UC Davis

Histone demethylases are overexpressed or display altered activity in numerous human cancers leading to alterations in cell cycle dynamics, DNA repair kinetics, and therapeutic resistance. Consequently, therapeutic targeting of histone demethylases has become an active and promising area of research in human oncology. However, the role of histone demethylases and the potential efficacy of demethylase inhibition in canine cancers remains largely unknown. In the present work, we addressed this knowledge gap by exploring the therapeutic potential of histone demethylase inhibitors (HDIs) in canine oral melanoma. Using canine melanoma cell lines, we determined that broad spectrum HDIs result in decreased cell survival and prolonged DNA damage repair kinetics. We then showed that JARID1B, a histone H3 demethylase implicated in proliferation-dormancy regulation and drug sensitivity in human cancers, is highly expressed in canine tumour tissues.
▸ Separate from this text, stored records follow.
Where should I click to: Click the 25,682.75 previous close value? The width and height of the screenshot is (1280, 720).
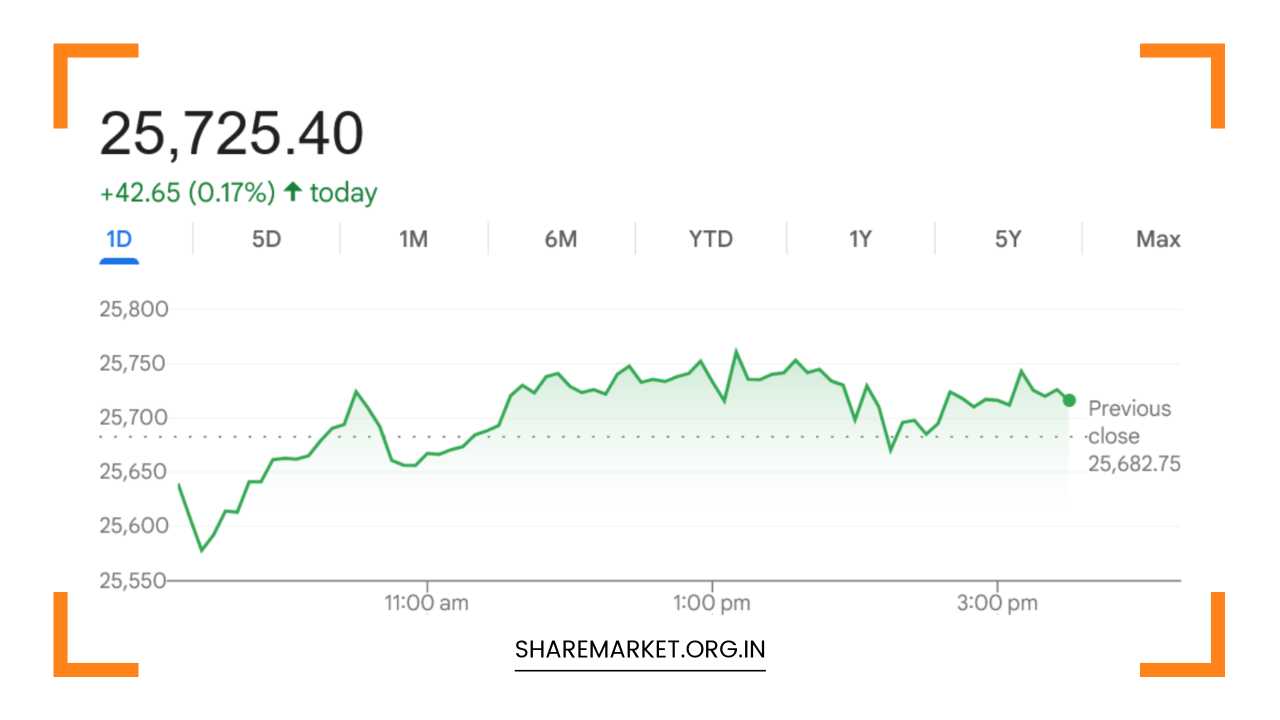click(1133, 464)
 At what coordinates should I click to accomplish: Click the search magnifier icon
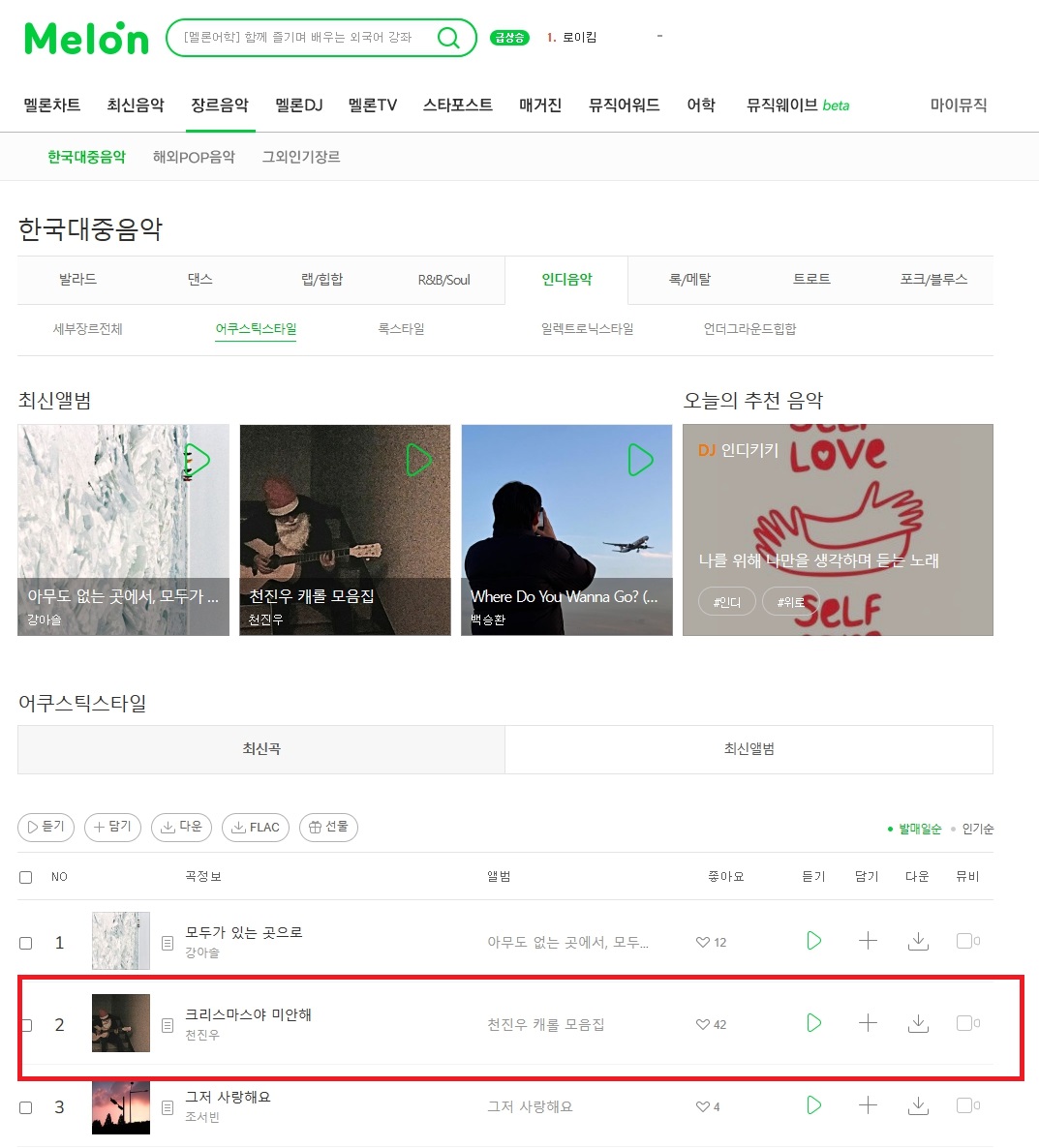pos(448,38)
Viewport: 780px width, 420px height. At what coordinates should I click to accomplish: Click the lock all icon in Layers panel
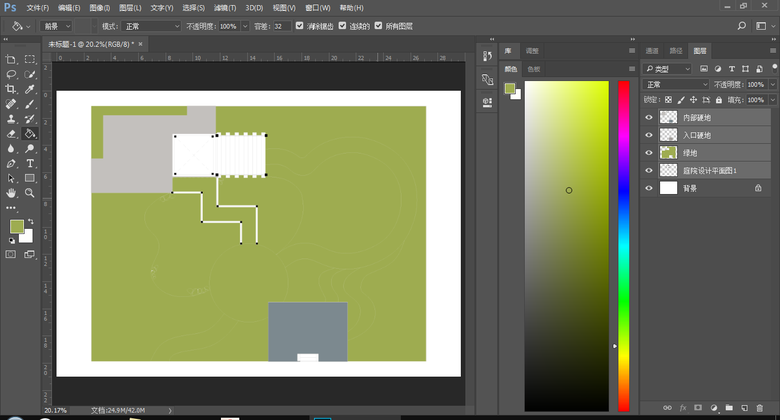pos(720,100)
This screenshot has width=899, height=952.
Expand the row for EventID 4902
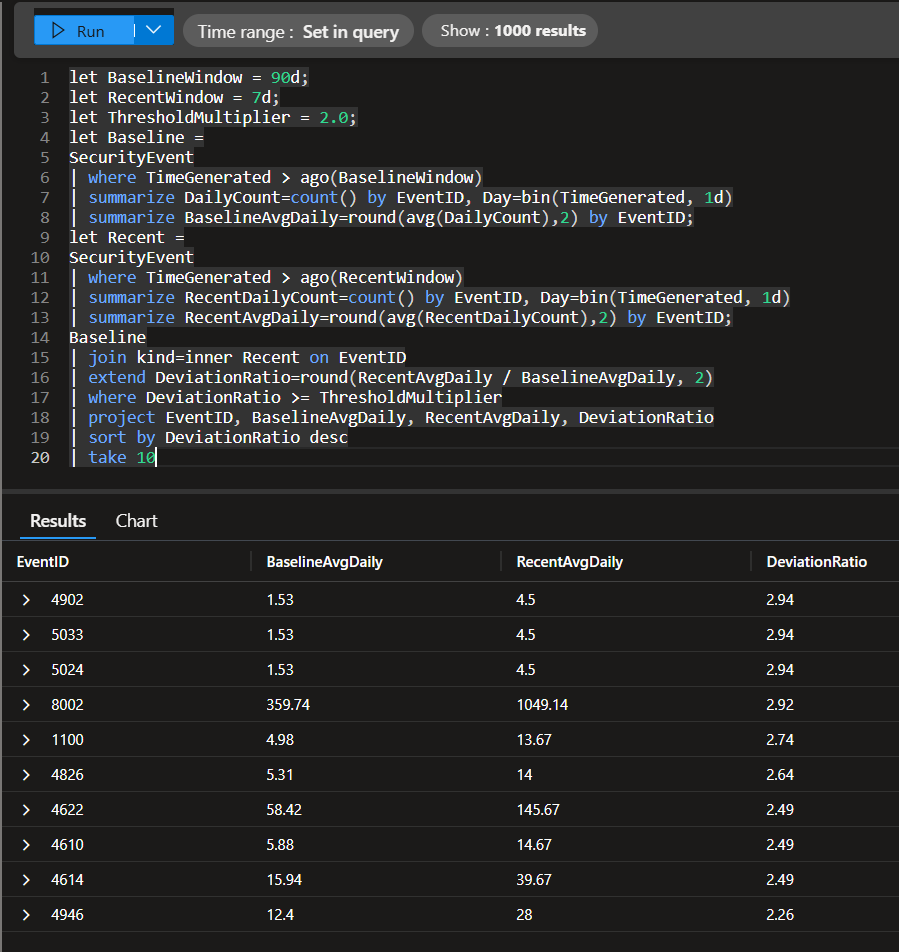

HDIs targeting JARID1B, and related JARID1 family members, significantly reduced survival fractions in canine melanoma cell lines, but did not appear to modulate DNA damage repair kinetics like broad spectrum HDI treatments. Importantly, we found that the anti-proliferative effects of JARID1-targeted HDIs are preserved in cell lines resistant to platinum-based chemotherapeutics, suggesting that HDIs may serve as a viable therapeutic strategy when faced with oral melanomas that progress despite the use of conventional therapies.